= OBJECTIVE 1 =
Copy the records word for word, beginning at the line that contains "This screenshot has height=512, width=1362." and continuing through the last line of the records.

>> BEGIN SELECTED PASSAGE

TEST
Uncommon Passion is one of my very favorite romances. I’ve read it again and again—it’s my favorite of Calhoun’s books and has been since it was first published in 2013. It’s a virgin/rake story and, like the best of that trope, is a testament to the redemptive power of love.
Rachel Hill, age 25, has recently escaped the Elysian Fields Community of God, an isolated religious community in rural Texas where she grew up. Rachel left Elysian Fields because, as she says,
They needed me to be someone I am not. They expected me to surrender all choice and control in my life to God, and if God’s direction wasn’t clear, my pastor or my father would explain it to me.

>> END SELECTED PASSAGE
>> BEGIN STORED DATA

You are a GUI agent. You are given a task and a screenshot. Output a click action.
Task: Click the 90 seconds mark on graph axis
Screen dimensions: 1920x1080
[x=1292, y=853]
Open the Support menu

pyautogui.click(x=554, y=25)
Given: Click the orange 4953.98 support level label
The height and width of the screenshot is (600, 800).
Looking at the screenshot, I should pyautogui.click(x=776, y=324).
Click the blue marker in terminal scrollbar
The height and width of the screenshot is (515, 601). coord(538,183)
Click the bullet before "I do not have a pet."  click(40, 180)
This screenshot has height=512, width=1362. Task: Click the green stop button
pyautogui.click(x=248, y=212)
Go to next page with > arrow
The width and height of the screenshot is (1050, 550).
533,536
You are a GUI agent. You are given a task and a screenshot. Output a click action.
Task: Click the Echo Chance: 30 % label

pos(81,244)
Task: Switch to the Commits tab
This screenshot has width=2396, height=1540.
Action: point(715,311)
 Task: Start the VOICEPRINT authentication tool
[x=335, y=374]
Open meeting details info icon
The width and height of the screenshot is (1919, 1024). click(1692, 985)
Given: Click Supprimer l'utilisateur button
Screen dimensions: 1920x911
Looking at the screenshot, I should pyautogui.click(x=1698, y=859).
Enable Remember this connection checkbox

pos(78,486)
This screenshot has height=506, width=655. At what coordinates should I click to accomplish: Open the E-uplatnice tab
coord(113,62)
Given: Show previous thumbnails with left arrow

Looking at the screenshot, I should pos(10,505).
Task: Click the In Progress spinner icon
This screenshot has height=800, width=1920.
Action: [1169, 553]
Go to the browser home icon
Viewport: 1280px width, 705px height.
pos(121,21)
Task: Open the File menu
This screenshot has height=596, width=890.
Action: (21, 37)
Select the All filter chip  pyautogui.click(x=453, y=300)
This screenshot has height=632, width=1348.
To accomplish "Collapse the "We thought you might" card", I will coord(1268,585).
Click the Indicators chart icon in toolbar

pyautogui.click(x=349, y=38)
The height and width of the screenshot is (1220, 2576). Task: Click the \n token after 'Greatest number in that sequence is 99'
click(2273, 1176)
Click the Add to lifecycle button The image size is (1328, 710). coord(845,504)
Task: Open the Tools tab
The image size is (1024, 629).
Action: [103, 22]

>> END STORED DATA

= OBJECTIVE 2 =
Answer these questions from the review of Uncommon Passion:
(a) In what year was Uncommon Passion first published?
(b) How old is Rachel Hill?
(c) Where is the Elysian Fields Community of God located?

= EXPECTED OUTPUT 1 =
This screenshot has height=512, width=1362. Task: Click the green stop button
pyautogui.click(x=248, y=212)
Go to next page with > arrow
The width and height of the screenshot is (1050, 550).
533,536
You are a GUI agent. You are given a task and a screenshot. Output a click action.
Task: Click the Echo Chance: 30 % label

pos(81,244)
Task: Switch to the Commits tab
This screenshot has width=2396, height=1540.
Action: point(715,311)
 Task: Start the VOICEPRINT authentication tool
[x=335, y=374]
Open meeting details info icon
The width and height of the screenshot is (1919, 1024). click(1692, 985)
Given: Click Supprimer l'utilisateur button
Screen dimensions: 1920x911
Looking at the screenshot, I should pyautogui.click(x=1698, y=859).
Enable Remember this connection checkbox

pos(78,486)
This screenshot has height=506, width=655. At what coordinates should I click to accomplish: Open the E-uplatnice tab
coord(113,62)
Given: Show previous thumbnails with left arrow

Looking at the screenshot, I should pos(10,505).
Task: Click the In Progress spinner icon
This screenshot has height=800, width=1920.
Action: [1169, 553]
Go to the browser home icon
Viewport: 1280px width, 705px height.
pos(121,21)
Task: Open the File menu
This screenshot has height=596, width=890.
Action: (21, 37)
Select the All filter chip  pyautogui.click(x=453, y=300)
This screenshot has height=632, width=1348.
To accomplish "Collapse the "We thought you might" card", I will coord(1268,585).
Click the Indicators chart icon in toolbar

pyautogui.click(x=349, y=38)
The height and width of the screenshot is (1220, 2576). Task: Click the \n token after 'Greatest number in that sequence is 99'
click(2273, 1176)
Click the Add to lifecycle button The image size is (1328, 710). coord(845,504)
Task: Open the Tools tab
The image size is (1024, 629).
Action: [103, 22]

= EXPECTED OUTPUT 2 =
(a) 2013
(b) 25
(c) In rural Texas